The 2 papers by Neaton and Lindberg and their colleagues, as well as a recent meta-analysis of 18 other epidemiologic studies (3), focus on the relation between low serum cholesterol and increased mortality from causes other than coronary heart disease. They permit refinement of our emerging understanding of this unanticipated phenomenon. Specifically, the increased risk for cancer death in men with low cholesterol is reproducible and appears to be specific for lung, pancreas, and liver cancer; leukemia; and lymphoma (and not colon or breast cancer). Low serum cholesterol is associated with increased risk for death from hemorrhagic stroke, chronic obstructive lung disease, and cirrhosis. Finally, men with low cholesterol die at increased rates from other causes, principally suicide. The importance of many of these adverse associations is limited, however, by recognition that they appear to exist only when the cholesterol level is below 4.14 mmol/L (160 mg/dL).

Jacobs (3) and Lindberg and their colleagues provide information on similar relations in women. Notably, high serum cholesterol in women is a less potent predictor of cardiovascular disease, yet low cholesterol, as in men, is associated with an approximately 40% increase in death from assorted noncoronary causes.

Although it is widely agreed that high serum cholesterol promotes atherosclerosis and heart disease, Neaton, Jacobs (3), and their colleagues feel that low cholesterol is not causally related to deaths from various noncoronary causes. Instead, as described at length, the investigators postulate that various confounding factors explain these adverse associations. Among these confounding factors, however, preclinical cancers, alcohol consumption, and smoking are shown not to account for low cholesterol. Data, including mortality associations, are not available to support other postulated mediating factors (e.g., nutritional status, dietary β-carotene, and socioeconomic factors).

Together, the findings of the epidemiologic studies indicate that associations between low cholesterol and increased noncoronary heart disease mortality are robust. Although low cholesterol may be only indirectly related to cancer, liver and chronic lung disease, and trauma- or suicide-related mortality, a causal role cannot be ruled out at present.
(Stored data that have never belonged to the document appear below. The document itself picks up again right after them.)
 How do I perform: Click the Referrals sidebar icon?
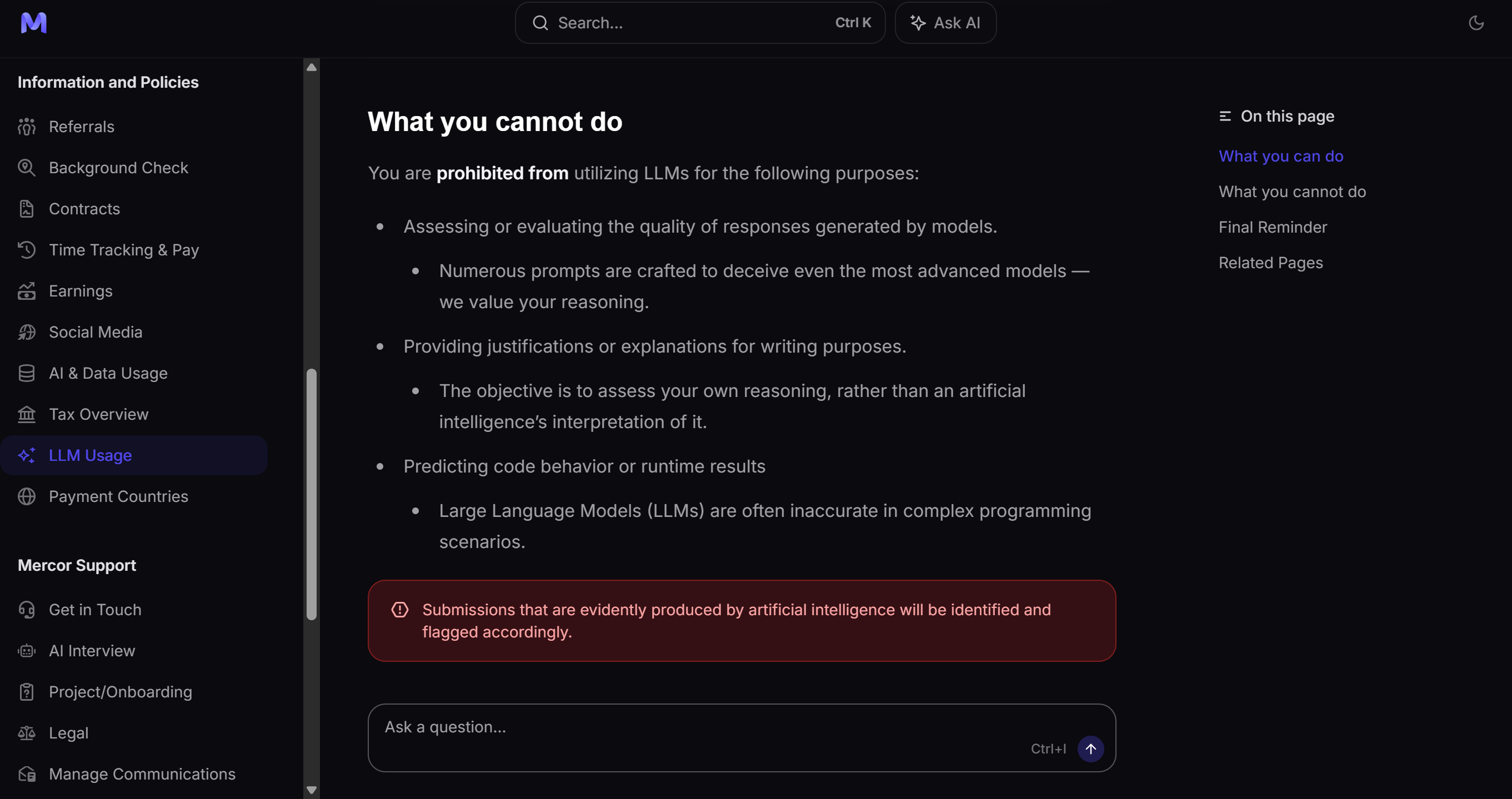[27, 127]
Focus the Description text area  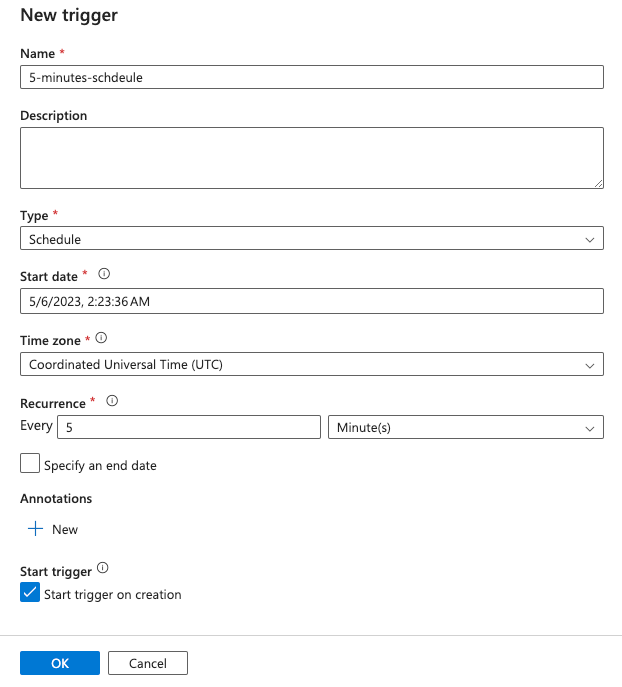[x=311, y=157]
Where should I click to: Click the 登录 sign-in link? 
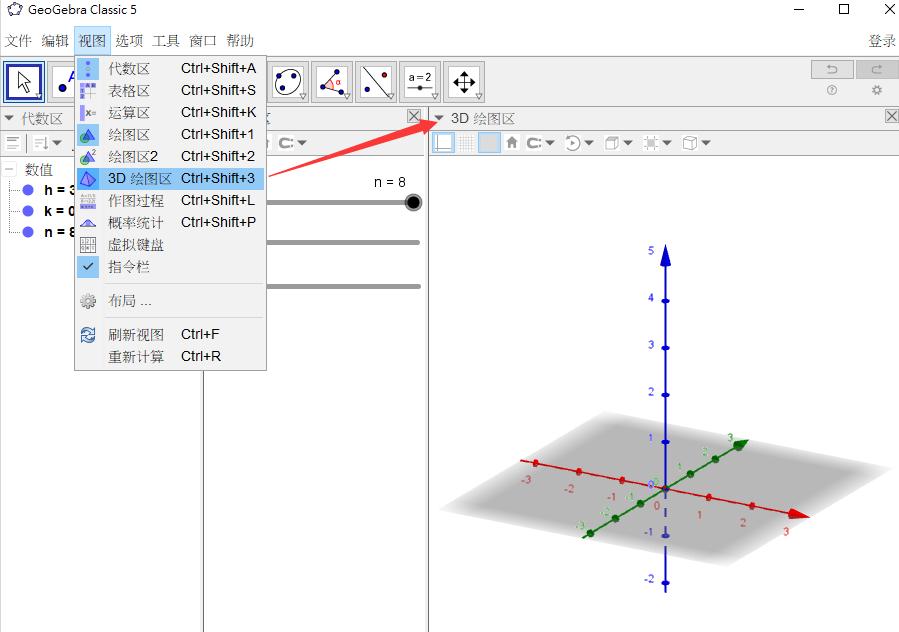click(x=881, y=41)
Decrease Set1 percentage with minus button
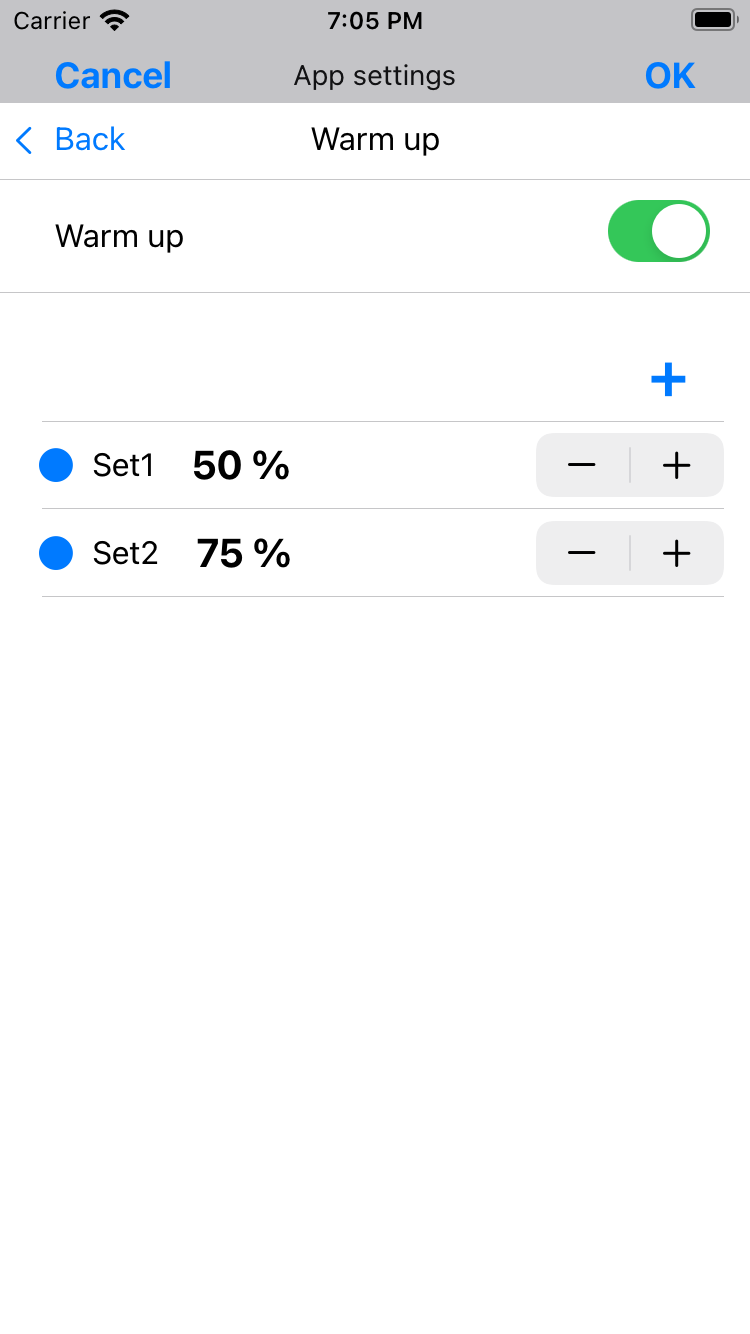The height and width of the screenshot is (1334, 750). (582, 465)
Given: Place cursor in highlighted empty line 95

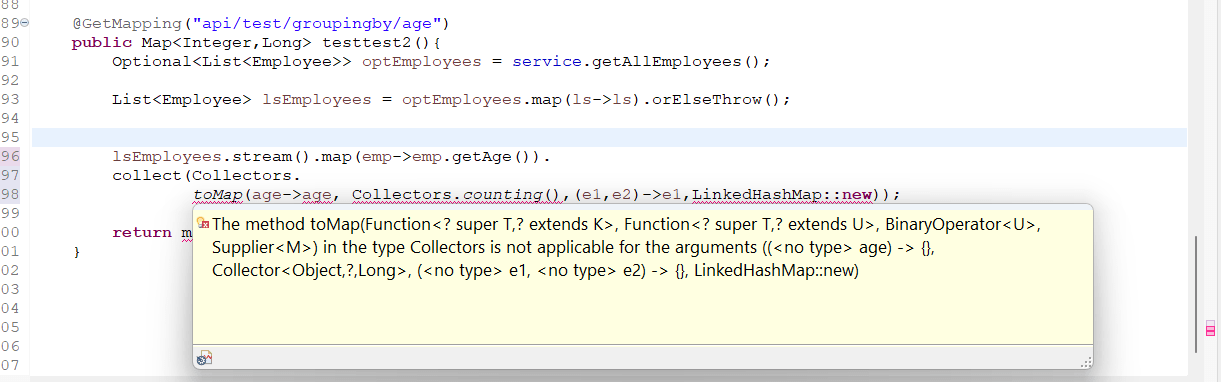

The findings of clinical trials, despite some reassuring data from the new Coronary Primary Prevention Trial, also indicate that cholesterol reduction may increase noncoronary heart disease mortality. It is becoming increasingly difficult, therefore, to assert that serum cholesterol reduction is always safe, and, indeed, Hulley and colleagues (4) have called for a suspension of screening and treatment for primary heart disease prevention (i.e., they suggest that cholesterol-lowering treatment should be reserved for very-high-risk individuals). Nonetheless, a new consensus regarding the wisdom of widespread cholesterol reduction has not been reached. For the time being, a reasonable approach might involve continued general adherence to present treatment recommendations but with added hesitancy to treat isolated hypercholesterolemia.